His early young readers, who as yet had been spared danger, hardness and sacrifice, and whose souls were infinitely distant from such trials, never considered the oncoming age of lawlessness and wars. That age as an experience was cloudy to Nietzsche himself, or he would never have conjured it up. He knew the battlefields of the spirit; fundamentally he recognized no others.

When it came for the decision of his “values,” he voted for war – especially for war with many victims. “The many sufferings of all these little men together add up to nothing,” he declared. The misery and barbarism of a continent, following upon a butchery to the amount of ten to twenty million souls – a total of nothing. Nietzsche foresaw the beginning of an “age of wars”; he never formed any conception of it, even the faintest, any more than the order of men who start wars.

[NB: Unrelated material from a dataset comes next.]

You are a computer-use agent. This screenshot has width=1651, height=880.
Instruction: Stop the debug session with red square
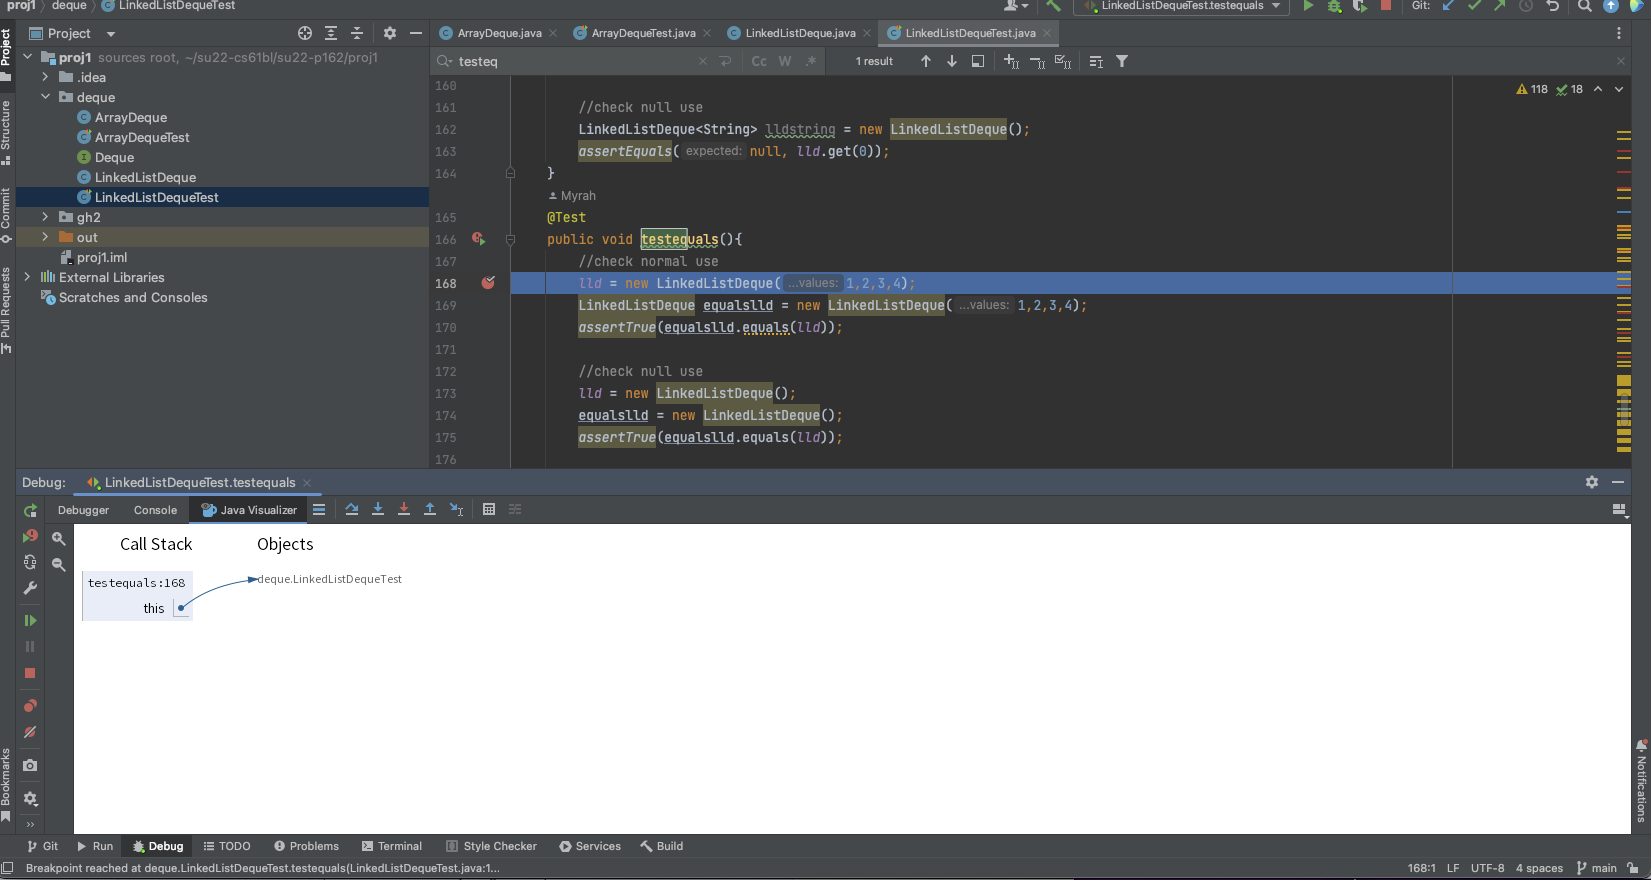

…Caught up in a peaceful age, and weary of it, he wanted his “strong men,” his “grandees” to prove themselves on their own ground. “The next century will bring the battle for world mastery,” he announced to his contemporaries, who closed their ears to just that sentence. They were feasting on the most profound peace in modern history. They, like him, lacked the faintest conception of the war we have since put behind us, or of the war which is now dragging out endlessly under the guise of peace. As was right and proper, the philosopher never dreamed of such a misbegotten compound of war and peace. His strong men and grandees are brave by definition; how could he have seen them as the cowardly extortioners so familiar to us?

He commanded: “From wars we must learn to bring death close to the interests we fight for; that makes us worthy of honour.” To mention only one variety, probably Zaharoff, dealer in arms and death, deserves veneration; and that variety should have caught the philosopher’s eye; it was obvious enough even in his day…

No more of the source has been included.